_Dataset extract_:

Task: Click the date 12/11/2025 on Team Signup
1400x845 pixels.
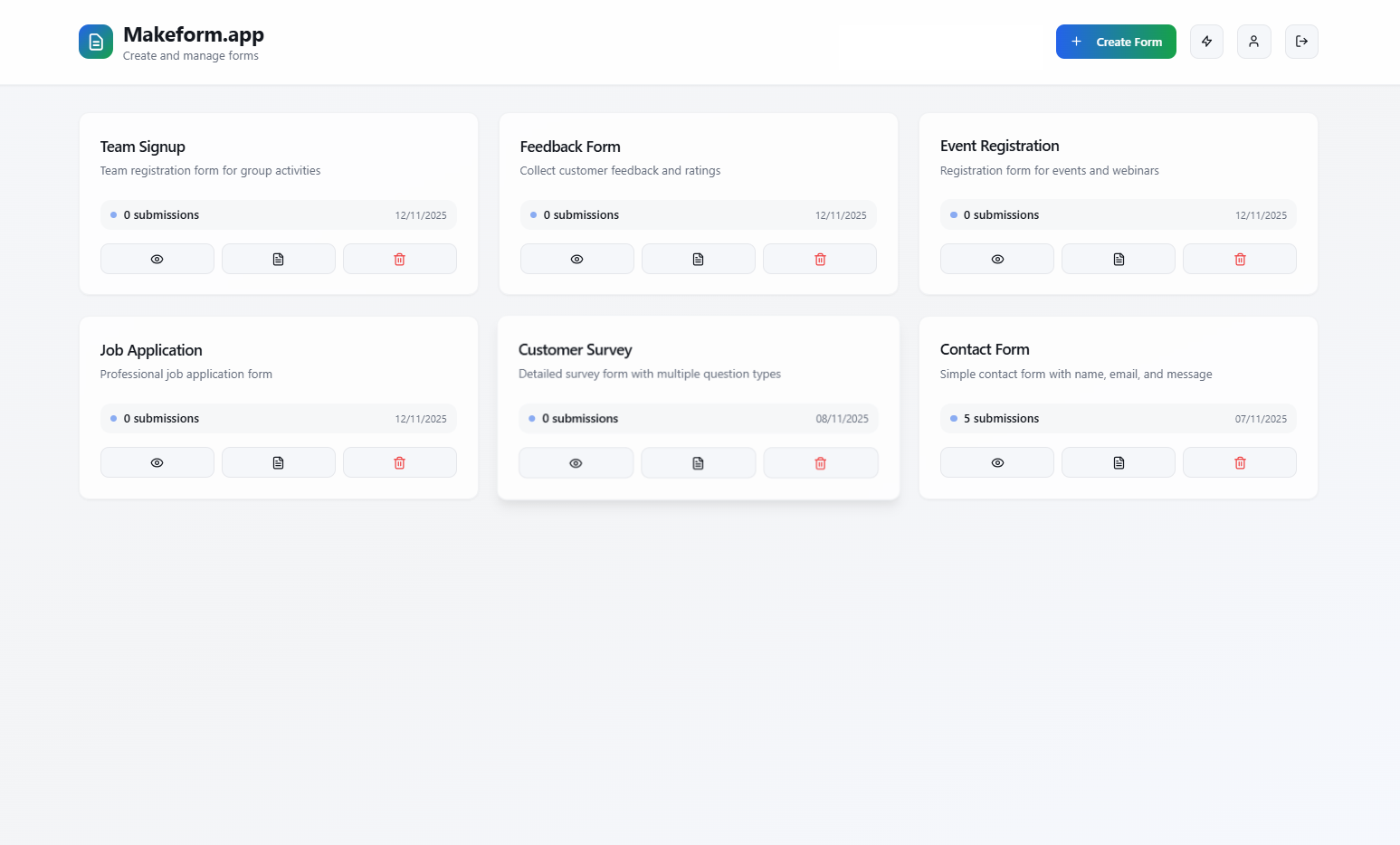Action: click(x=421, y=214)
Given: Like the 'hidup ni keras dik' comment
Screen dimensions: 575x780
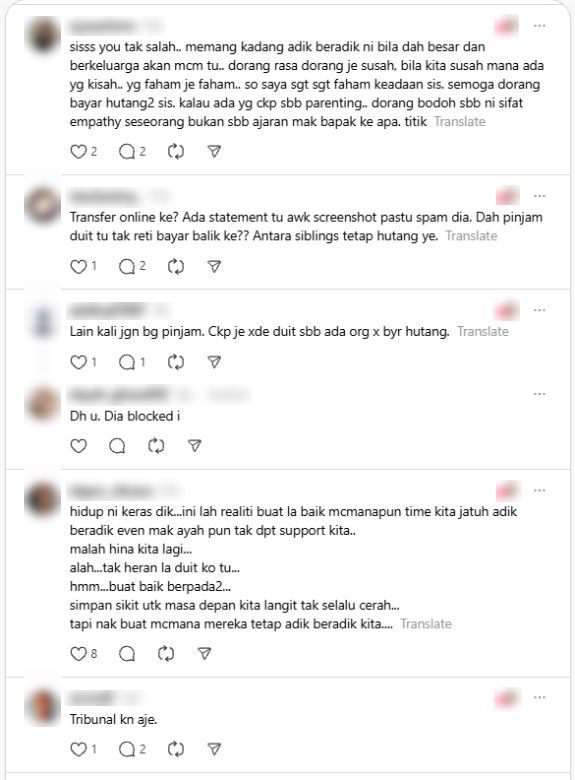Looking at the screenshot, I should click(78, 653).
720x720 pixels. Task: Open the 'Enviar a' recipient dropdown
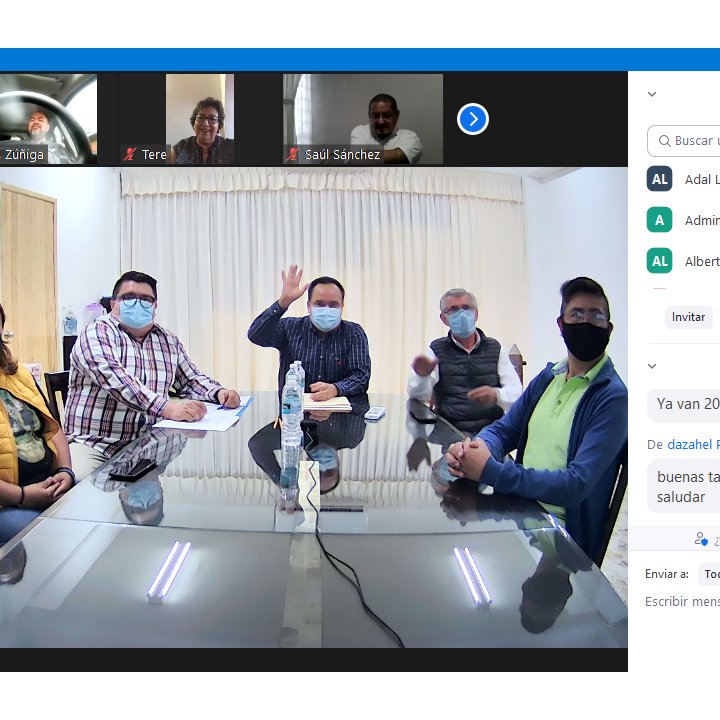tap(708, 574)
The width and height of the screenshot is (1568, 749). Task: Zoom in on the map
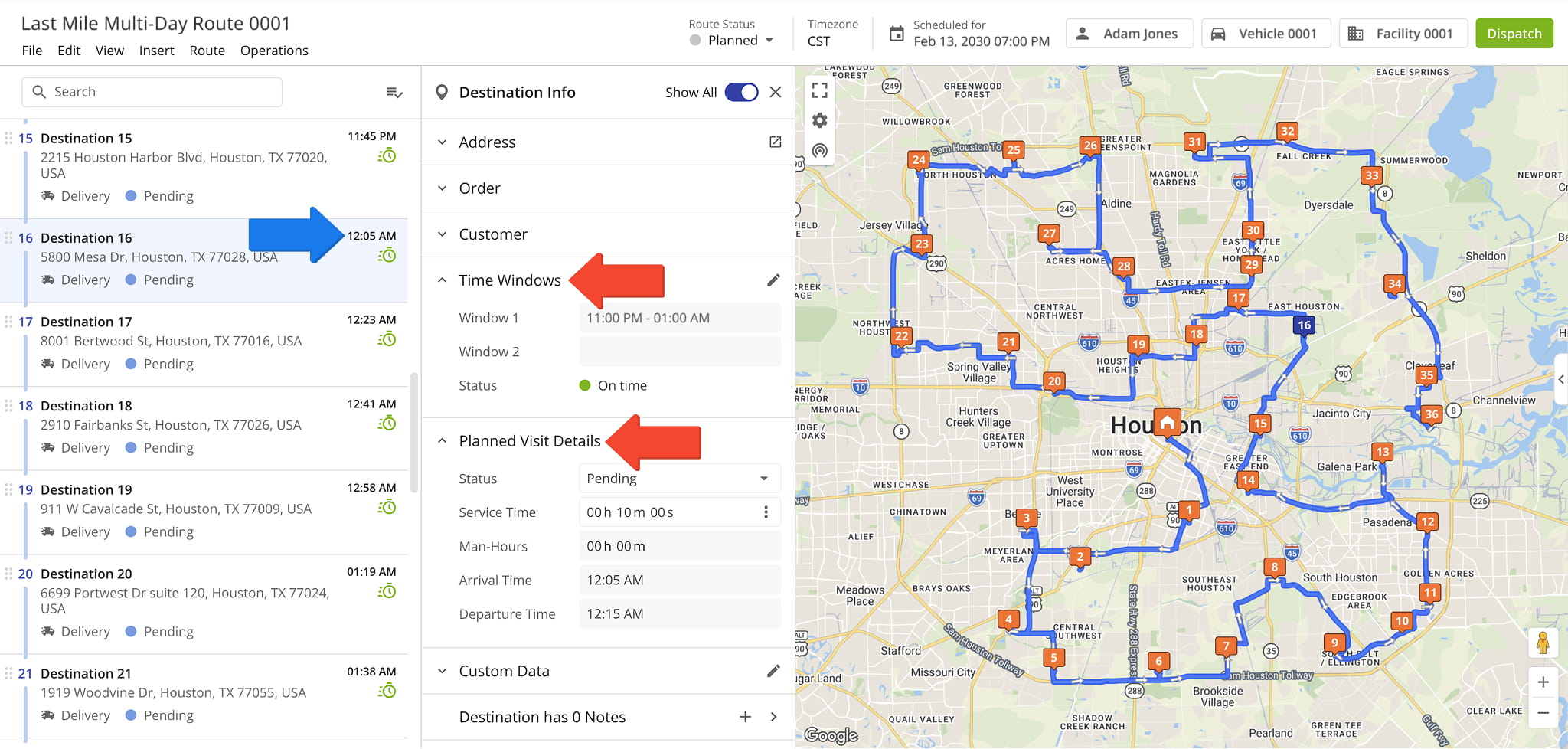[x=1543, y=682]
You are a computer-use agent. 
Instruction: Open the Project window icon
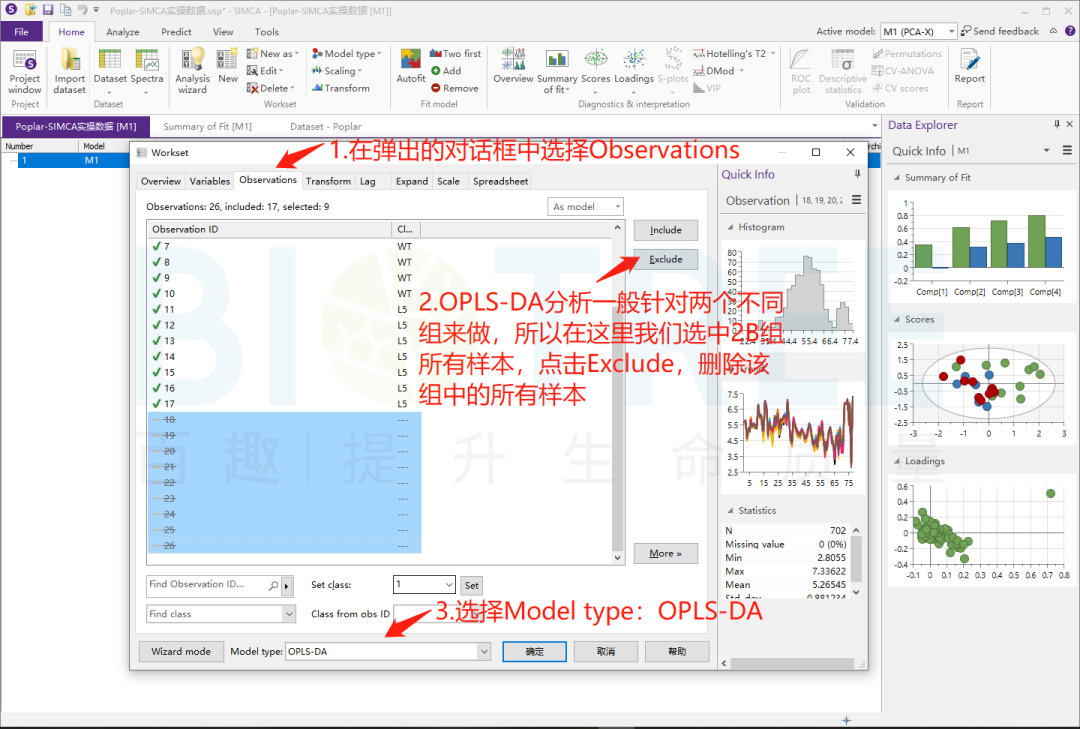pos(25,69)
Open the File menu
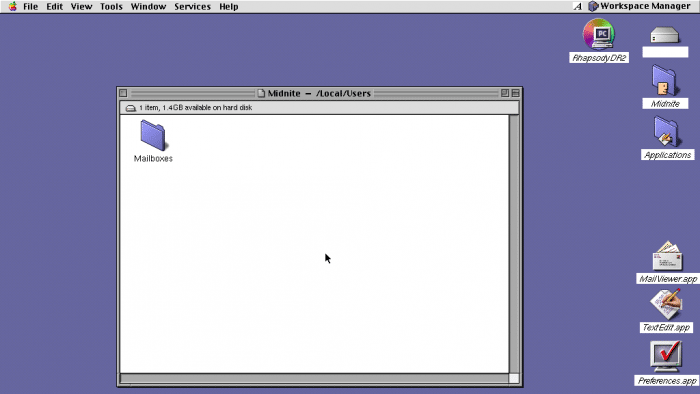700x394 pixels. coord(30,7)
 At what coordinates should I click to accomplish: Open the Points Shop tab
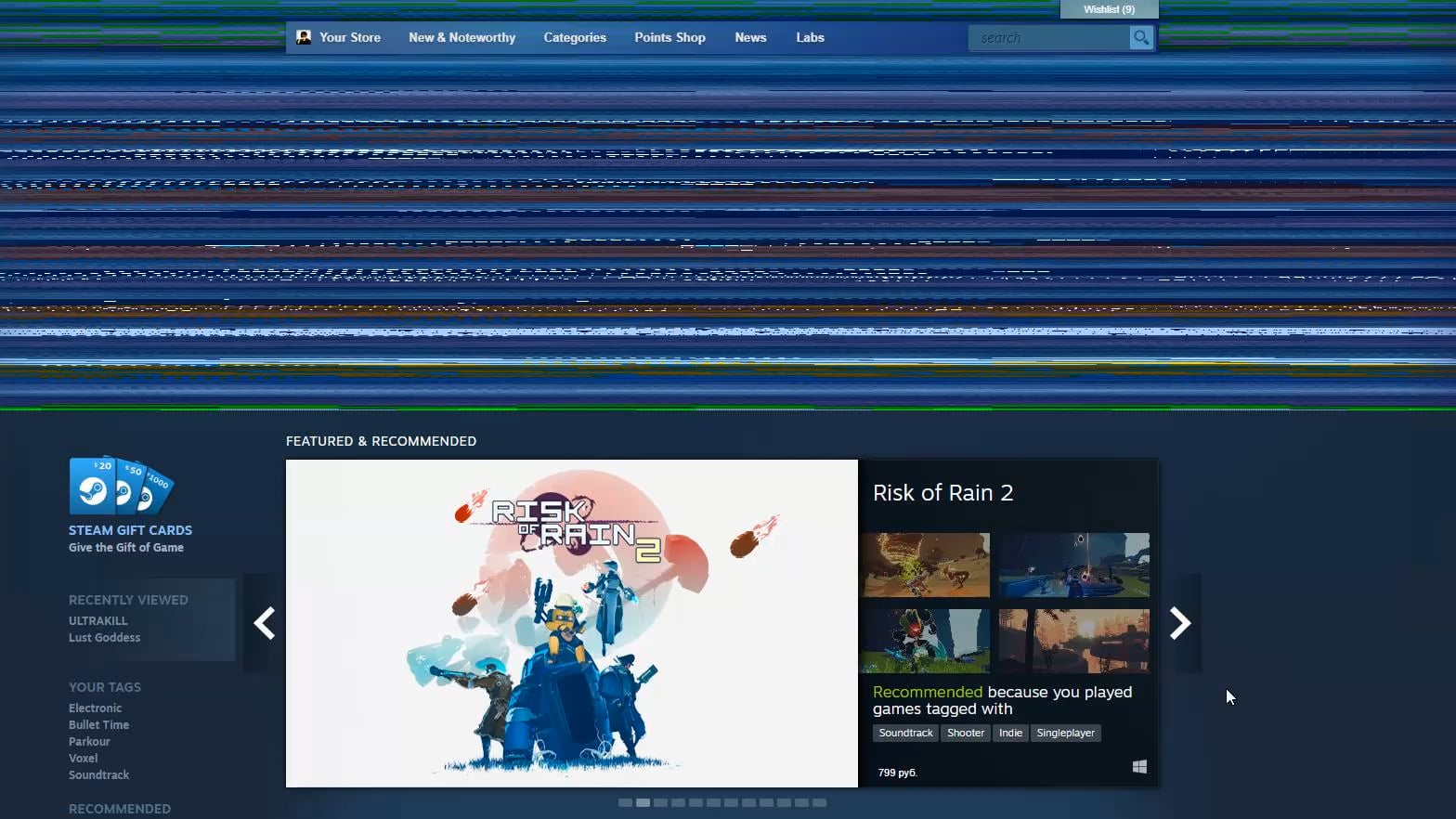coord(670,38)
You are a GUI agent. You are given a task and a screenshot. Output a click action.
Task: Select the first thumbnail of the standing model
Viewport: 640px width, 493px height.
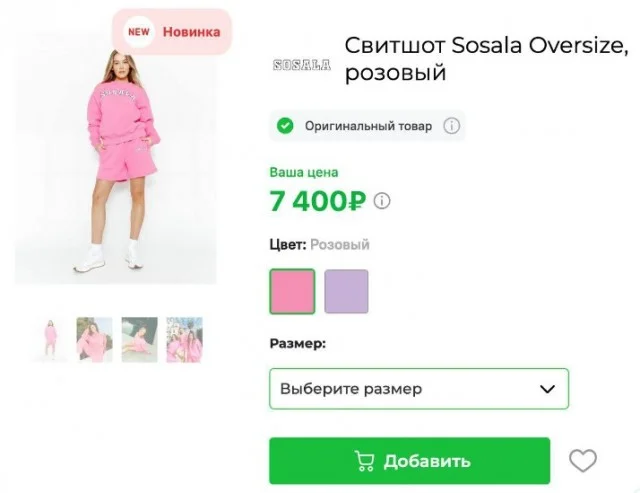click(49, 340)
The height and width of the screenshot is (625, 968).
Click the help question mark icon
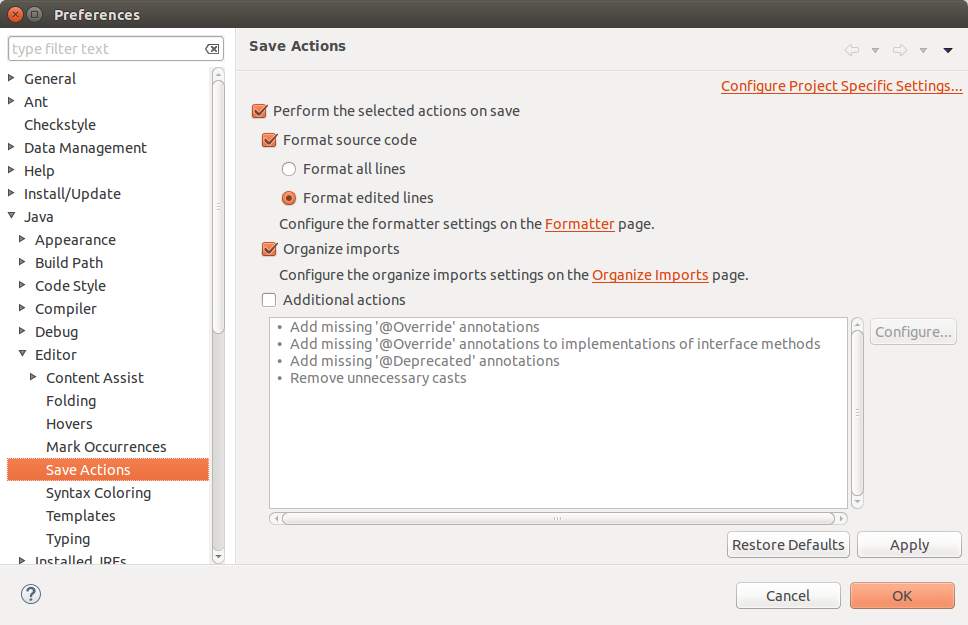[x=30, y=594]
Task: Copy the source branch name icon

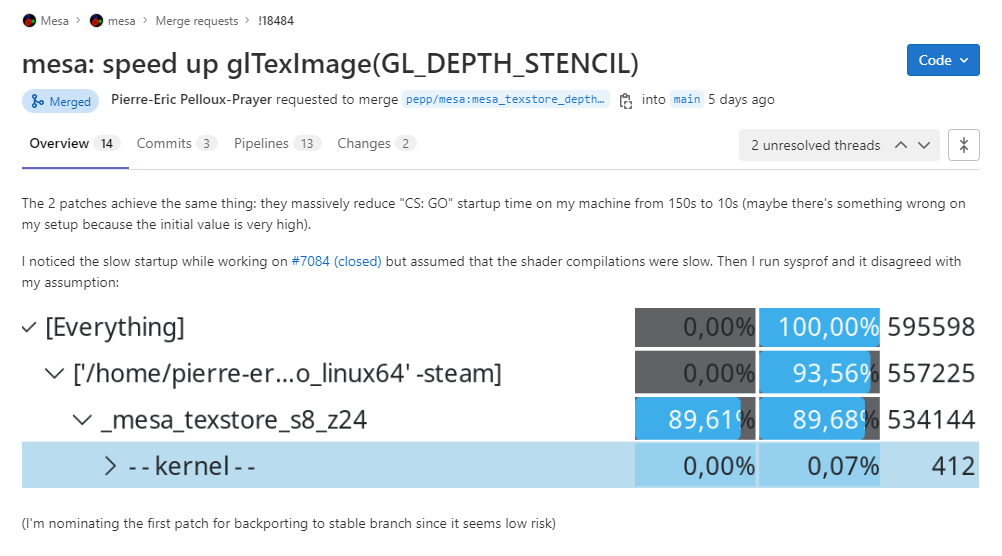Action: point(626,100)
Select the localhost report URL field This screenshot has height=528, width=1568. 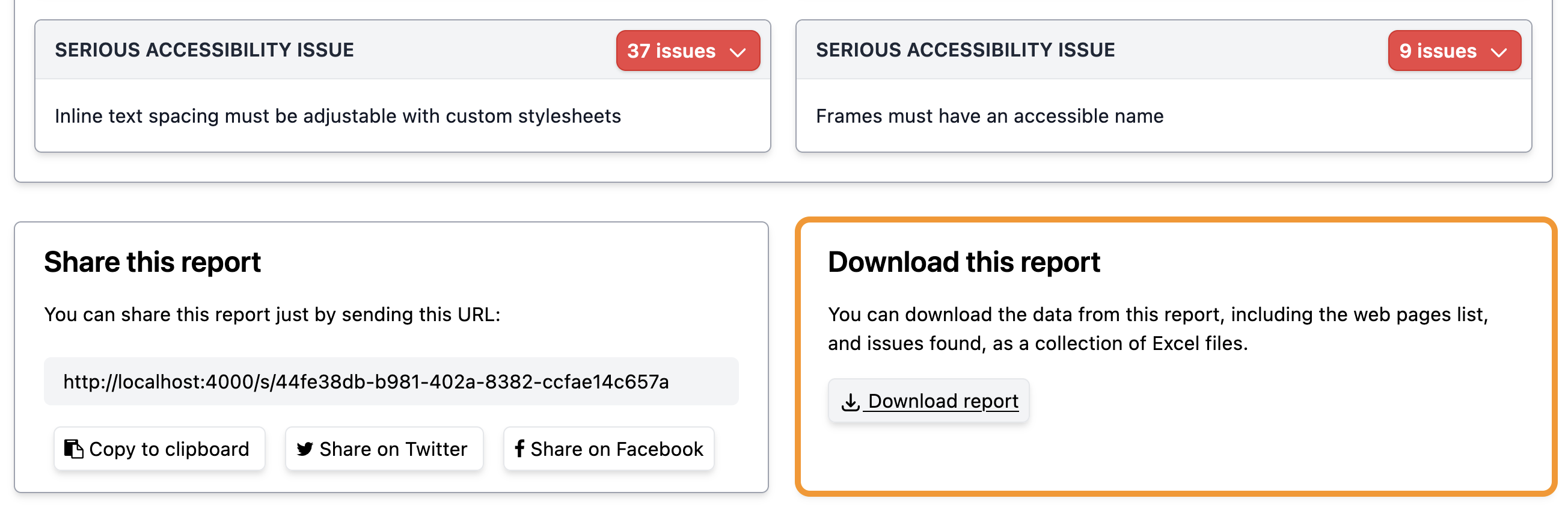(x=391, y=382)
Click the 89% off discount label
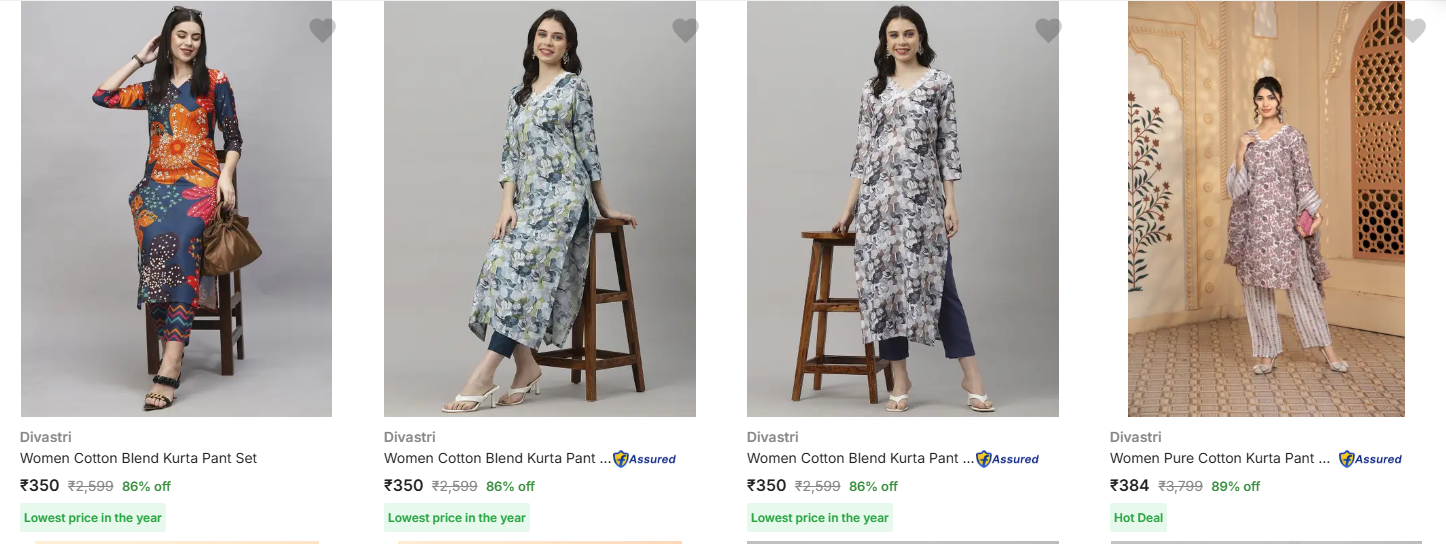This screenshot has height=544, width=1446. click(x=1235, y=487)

_What is expected_:
Looking at the records above, report how many lines contain the word "agent". Answer with the number only.

_Response_:
2